- _EXERCISE TEXT_
====================

Canada is no longer measles-free because of ongoing outbreaks, international health experts said Monday, as childhood vaccination rates fall and the highly contagious virus spreads across North and South America.

The loss of the country’s measles elimination status comes more than a year after the highly contagious virus started spreading.

Canada has logged 5,138 measles cases this year and two deaths. Both were babies who were exposed to the measles virus in the womb and born prematurely.

Measles elimination is a symbolic designation, but it represents a hard-won battle against the infectious disease. It is earned when a country shows it stopped continuous spread of the virus within local communities, though occasional cases might still pop up from travel.

Measles typically begins with a high fever followed by a telltale rash that starts on the face and neck. Most people recover, but it’s one of the leading causes of death among young children, according to the World Health Organization. Serious complications, including blindness and swelling of the brain, are more common in young children and adults over age 30.

====================

- _DATASET CONTENT_

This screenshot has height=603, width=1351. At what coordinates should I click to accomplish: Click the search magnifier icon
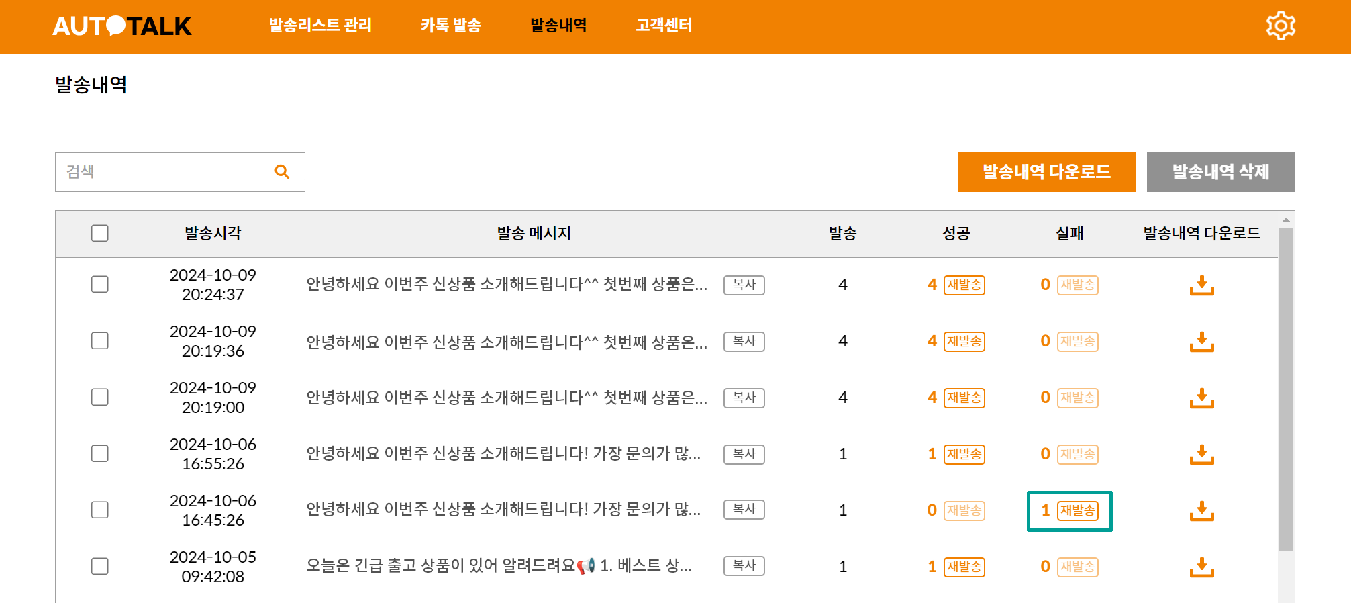click(282, 172)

====================

- _EXERCISE GOAL_
Retype the passage of the Canada measles text from "Canada has logged" up to and including "over age 30.". The data isn't needed here.

- _OUTPUT BELOW_
Canada has logged 5,138 measles cases this year and two deaths. Both were babies who were exposed to the measles virus in the womb and born prematurely.

Measles elimination is a symbolic designation, but it represents a hard-won battle against the infectious disease. It is earned when a country shows it stopped continuous spread of the virus within local communities, though occasional cases might still pop up from travel.

Measles typically begins with a high fever followed by a telltale rash that starts on the face and neck. Most people recover, but it’s one of the leading causes of death among young children, according to the World Health Organization. Serious complications, including blindness and swelling of the brain, are more common in young children and adults over age 30.